> **PROBLEM STATEMENT**: Every line in the records below with the string "model" is to be copied out.

[Entries taken from a collection]
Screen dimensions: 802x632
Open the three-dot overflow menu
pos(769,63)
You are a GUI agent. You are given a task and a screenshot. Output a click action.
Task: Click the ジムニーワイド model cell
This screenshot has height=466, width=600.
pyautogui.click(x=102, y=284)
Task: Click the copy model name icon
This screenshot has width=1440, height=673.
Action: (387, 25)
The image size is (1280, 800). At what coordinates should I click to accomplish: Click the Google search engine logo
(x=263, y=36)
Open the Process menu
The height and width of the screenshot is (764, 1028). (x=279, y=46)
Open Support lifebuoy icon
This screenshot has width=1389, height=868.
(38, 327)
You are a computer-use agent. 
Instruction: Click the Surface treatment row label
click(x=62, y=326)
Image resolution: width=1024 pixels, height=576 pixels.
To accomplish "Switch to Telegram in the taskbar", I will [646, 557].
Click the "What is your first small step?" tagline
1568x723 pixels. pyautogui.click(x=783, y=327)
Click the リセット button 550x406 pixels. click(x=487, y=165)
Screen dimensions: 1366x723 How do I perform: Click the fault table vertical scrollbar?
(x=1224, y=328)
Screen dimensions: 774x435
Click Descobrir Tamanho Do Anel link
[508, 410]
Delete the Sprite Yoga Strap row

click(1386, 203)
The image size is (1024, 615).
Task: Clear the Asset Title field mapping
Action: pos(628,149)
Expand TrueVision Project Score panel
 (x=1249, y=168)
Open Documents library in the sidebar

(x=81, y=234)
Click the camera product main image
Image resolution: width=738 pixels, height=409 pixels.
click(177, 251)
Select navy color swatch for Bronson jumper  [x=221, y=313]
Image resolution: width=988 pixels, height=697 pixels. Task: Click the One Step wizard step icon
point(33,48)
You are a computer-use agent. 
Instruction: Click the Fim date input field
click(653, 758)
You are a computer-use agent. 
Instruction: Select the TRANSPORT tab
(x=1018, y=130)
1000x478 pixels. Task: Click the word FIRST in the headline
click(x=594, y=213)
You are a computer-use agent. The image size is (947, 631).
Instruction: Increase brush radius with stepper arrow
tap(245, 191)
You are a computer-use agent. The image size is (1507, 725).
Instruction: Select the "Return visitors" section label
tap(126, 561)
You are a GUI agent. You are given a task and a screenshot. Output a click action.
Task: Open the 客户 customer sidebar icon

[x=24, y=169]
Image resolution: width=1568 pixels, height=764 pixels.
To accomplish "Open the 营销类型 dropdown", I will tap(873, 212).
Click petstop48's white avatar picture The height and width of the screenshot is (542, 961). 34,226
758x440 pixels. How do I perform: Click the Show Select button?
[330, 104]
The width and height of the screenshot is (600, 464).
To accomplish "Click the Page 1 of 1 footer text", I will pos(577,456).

> **RESPONSE AREA**:
Task: Click the ジムニーワイド model cell
Task: Click the copy model name icon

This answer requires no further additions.